> [TASK INPUTS]
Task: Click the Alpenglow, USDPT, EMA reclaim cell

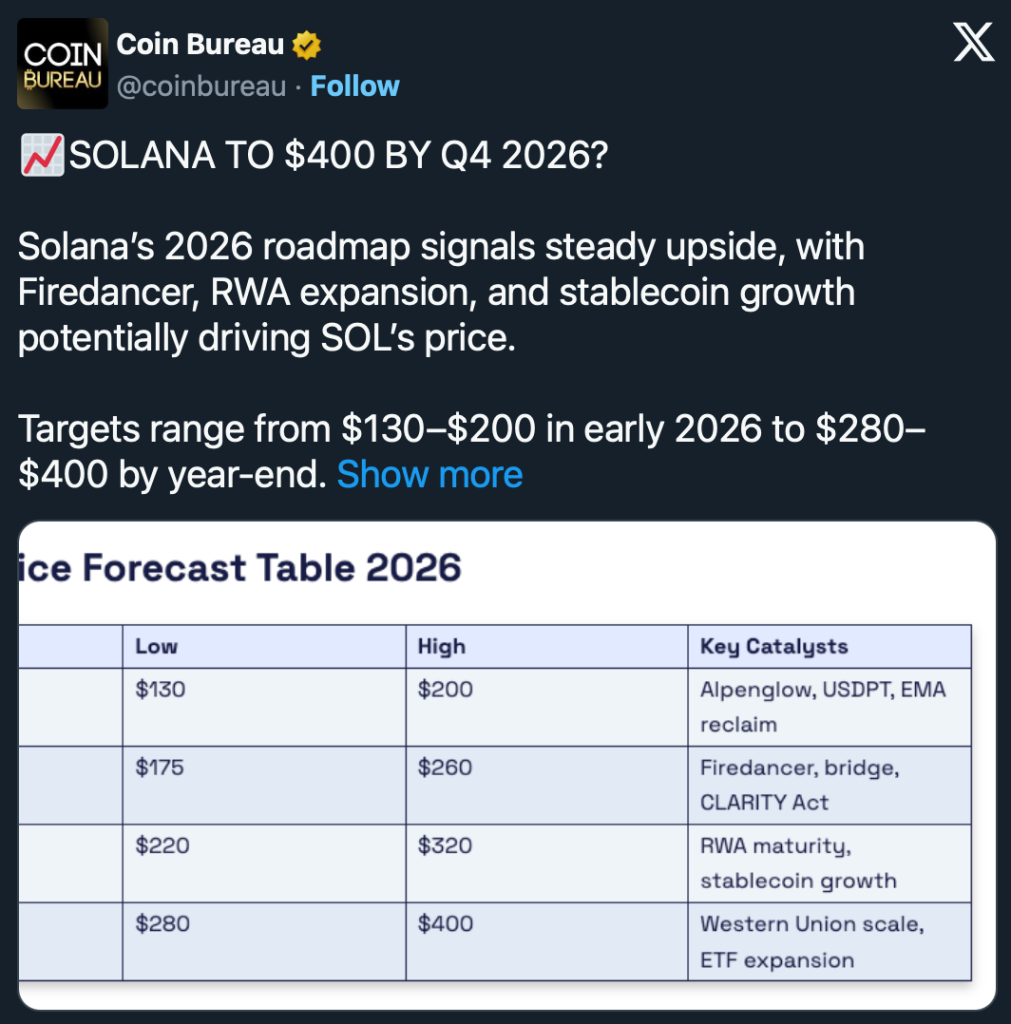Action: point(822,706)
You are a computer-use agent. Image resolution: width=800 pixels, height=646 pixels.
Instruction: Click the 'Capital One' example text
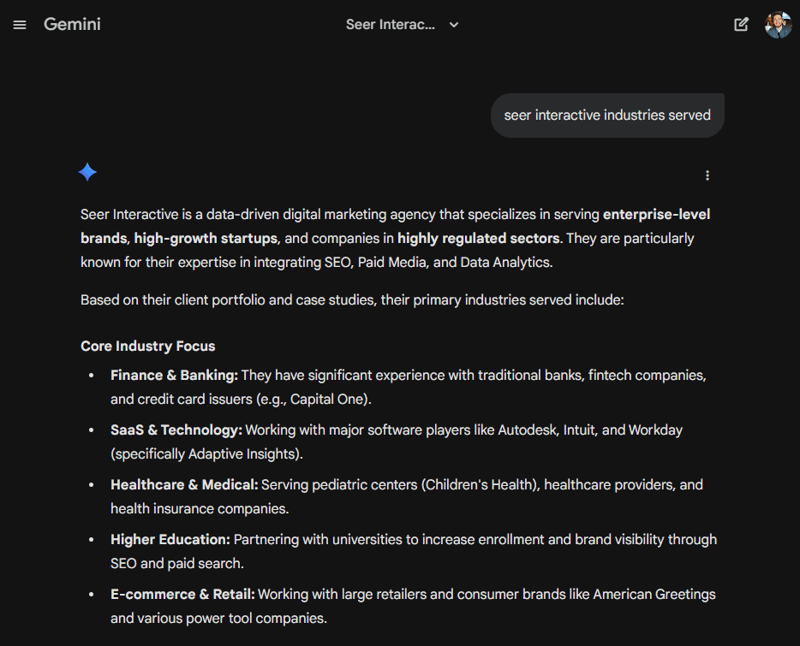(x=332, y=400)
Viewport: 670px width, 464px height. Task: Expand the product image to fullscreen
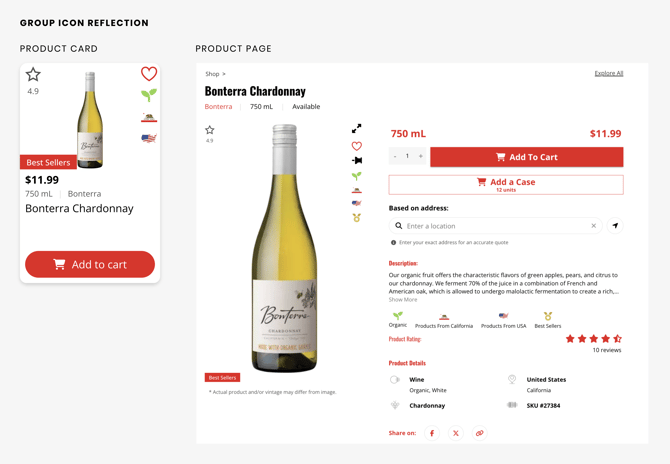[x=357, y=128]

> [EXERCISE AIM] Edit the items above so that every "Click" becomes "Tap", leaving everything else unchanged. Omit the pictures from your answer.

> [ANSWER BELOW]
Task: Tap the Alpenglow, USDPT, EMA reclaim cell

Action: point(822,706)
You are a computer-use agent. Image resolution: width=800 pixels, height=646 pixels.
Instruction: Tap the 'Capital One' example text
(x=332, y=400)
Viewport: 670px width, 464px height. Task: Expand the product image to fullscreen
[x=357, y=128]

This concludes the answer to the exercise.